XFCE terminal + utempter
Daniel O'Connor
darius at dons.net.au
Tue Apr 20 07:58:00 UTC 2021
> On 20 Apr 2021, at 17:14, Guido Falsi <mad at madpilot.net> wrote:
> On 20/04/21 04:56, Daniel O'Connor via freebsd-xfce wrote:
>> Hi,
>> I had to recompile xfce4-terminal for a client because they weren't getting UPS notifications (via wall) - I had to add '--with-utempter' to 'CONFIGURE_ARGS'.
>
> While I understand the need this looks like an ancient way of doing such things. Also if I have ten terminal windows open I'd get ten notifications?
Yep, it's pretty old school.
Personally I don't understand why the client wants it either since if you are logged in locally you can *hear* the UPS beep, however..
For what it's worth xterm, tmux and SSHing in write utmp entries. This means all those terminals get notifications (although you can suppress them with 'mesg n').
>> This system is a bit old but it seems the current port does not have that flag either (although I am not sure if perhaps it would be auto detected in the latest ports).
>> If it isn't picked up, can the flag be added to the port?
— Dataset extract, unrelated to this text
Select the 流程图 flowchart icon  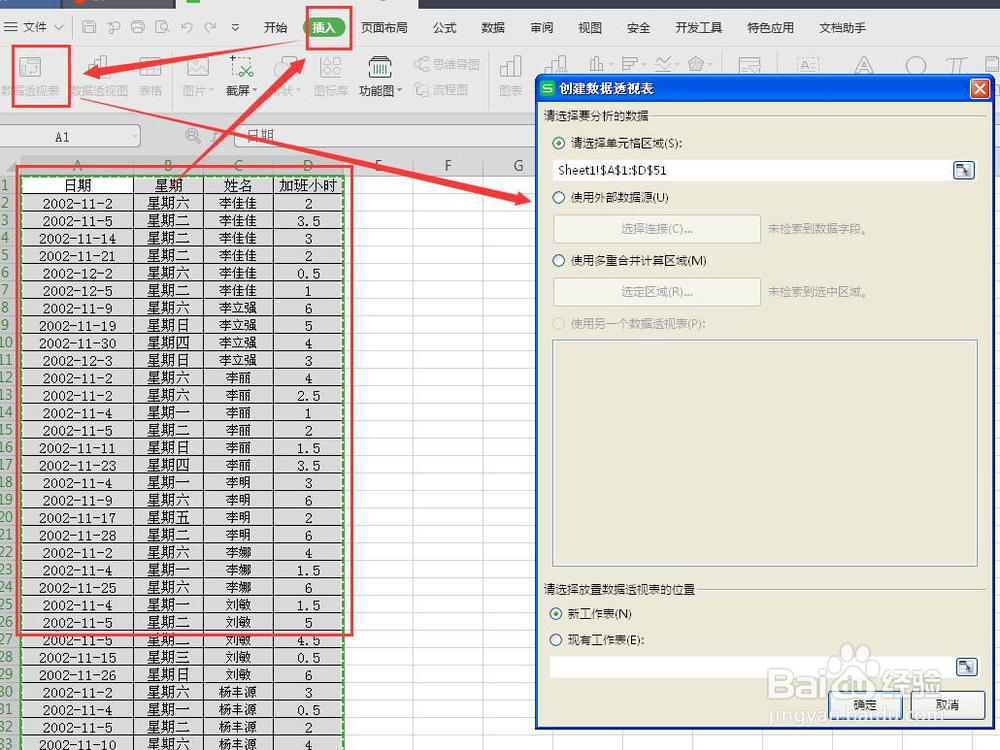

With that done it because a user configuration item (defaults to off though it seems).
>
> It is not automatically detected. Upstream has the flag off by default and the port is simply leaving it there.
OK.
> Just looking at the xfce4-terminal configure file I'm not sure how you got it working though, since the configure file does not look for the correct library on FreeBSD. ( at least according to utempter_add_record(3) )
Yes, I was a bit confused about that too, however it works in practise.
> Please notice I am not an expert on utmp/wtmp/utmpx and such so I'm not sure of the implications right away, I need research to get a clear understanding.
>
> Anyway I can do some testing, but I'd rather avoid any default behaviour changes, so I'd evaluate adding this as an option turned off by default.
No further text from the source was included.